Gold continues to meander around a 4-month high, currently trading at $1,330 per ounce.
Up 1.1% to $1,338 per ounce, gold takes out a new YTD high - with the GLD now ahead by 11% for 2014 - but the team at Morgan Stanley is a seller of the rally.
Calling the move an overdue bounce following five quarters of declines and heavy ETF outflows, Morgan says the metal is still held hostage by rising real interest rates and the strong greenback. The team also notes one conspicuous feature of the "bounce": Relatively low volume.
Morgan's forecast for gold is $1,160 this year and $1,138 in 2015, both below the estimated $1,200 marginal cost of production.
The 9-day run higher for gold (GLD -0.4%) is the longest since July 2011, and - while it might be attributed to a hawkish vibe from the FOMC - the metal was lower going into the minutes.

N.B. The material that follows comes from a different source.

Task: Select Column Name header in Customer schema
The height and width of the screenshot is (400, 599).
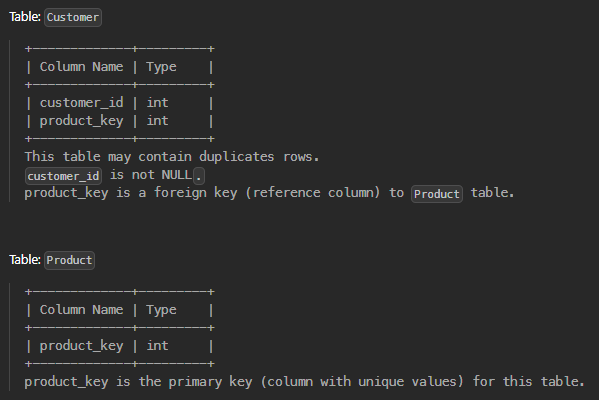Action: click(81, 67)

BTIG's Dan Greenhaus cautions against reading too much into "few" suggested rate hikes "relatively soon." A "few" may indeed want that given the move higher in equilibrium rates, says Greenhaus, but others on the FOMC argued (and won) that standard policy tools don't apply now. "Focusing on the former without the context of the latter makes for an incorrect analysis."
On the heels of more than a 4% rise in the price of gold this week, the SPDR Gold Trust (GLD +1.3%) saw a spike in gold holdings to 25.925M ounces as of Thursday, up 0.9% from the day before and the highest level since December 20.
In the last month, says Julian Phillips of GoldForecaster.com, there have been so sales from the GLD and more than 500K ounces of purchases. “This is tremendously significant because sales of physical gold from these U.S. gold ETFs and from the leading U.S. banks totaled 1,300 metric tons in 2013 ... This formed a key source of supply for gold. All of it went east to Asia never to return again.”
“The reduction in supply from the U.S., as these sales have now halted, is the prime reason the gold price is now rising,” he says, adding that it has nothing to do with U.S. economic factors.
"We continue to expect further gains over the course of 2014, helped by strong demand from China and an eventual easing of the import ban in India," says Capital Economics' Julian Jessop. "In the meantime, safe-haven demand for gold has revived a little as a result of the turmoil in emerging markets.”
Up 1.2% to $1,315 per ounce, gold is ahead more than 4% on the week and over 9% YTD. The metal has also crossed its 200-day moving average, which could force technical buying, writes the team at Commerzbank.
The $1,200 level is one of strong support, says Jessop, noting it's where gold stabilized during its bear market last year and it's at that price where a significant number of gold mines become unprofitable. He continues to forecast a price of $1,450 for year-end.
Also having a big day is silver, up 3.4% to $21.08.